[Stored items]
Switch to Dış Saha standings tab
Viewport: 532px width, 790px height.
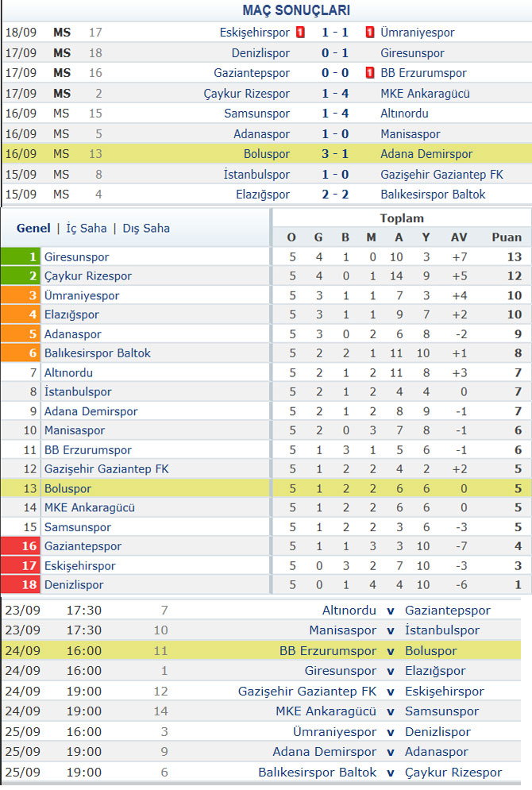pos(146,228)
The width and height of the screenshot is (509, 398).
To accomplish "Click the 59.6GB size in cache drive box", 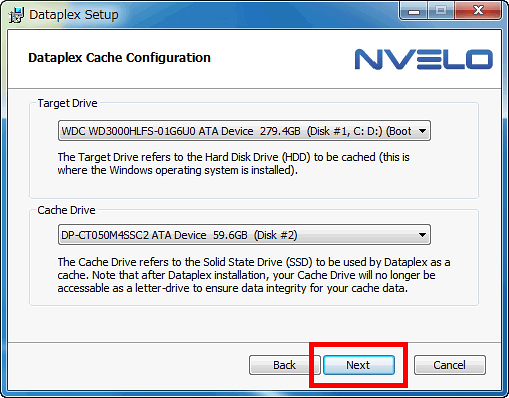I will click(230, 235).
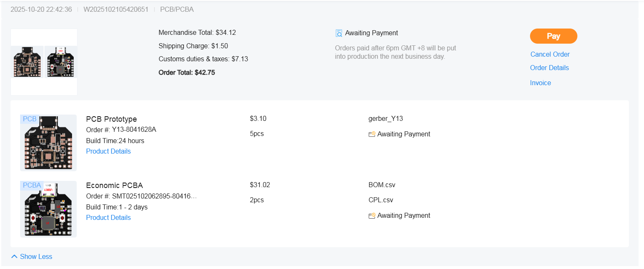This screenshot has height=269, width=644.
Task: Click the Cancel Order link
Action: (x=550, y=54)
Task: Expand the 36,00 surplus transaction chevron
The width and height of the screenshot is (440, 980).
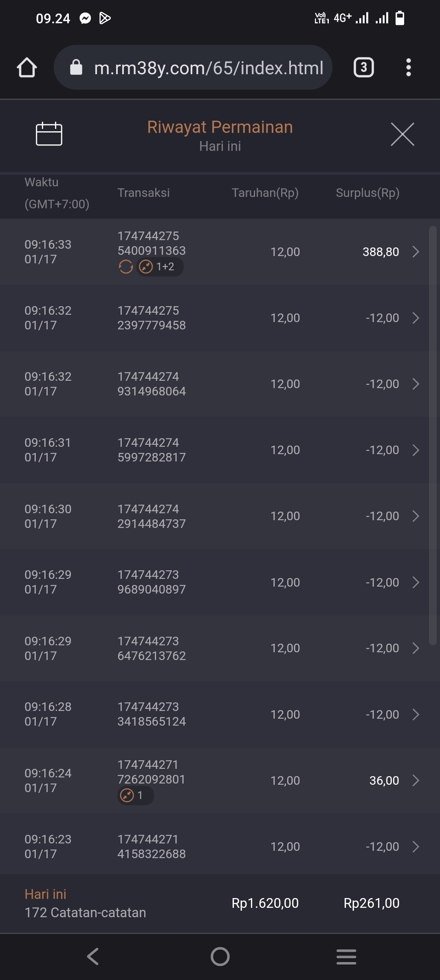Action: coord(416,781)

= Task =
Exactly the lines from the one that contains "Task: Expand the" through the last line of the records should be set down, and the pictures should be dropped.

= Result of the exercise =
Task: Expand the 36,00 surplus transaction chevron
The width and height of the screenshot is (440, 980).
Action: coord(416,781)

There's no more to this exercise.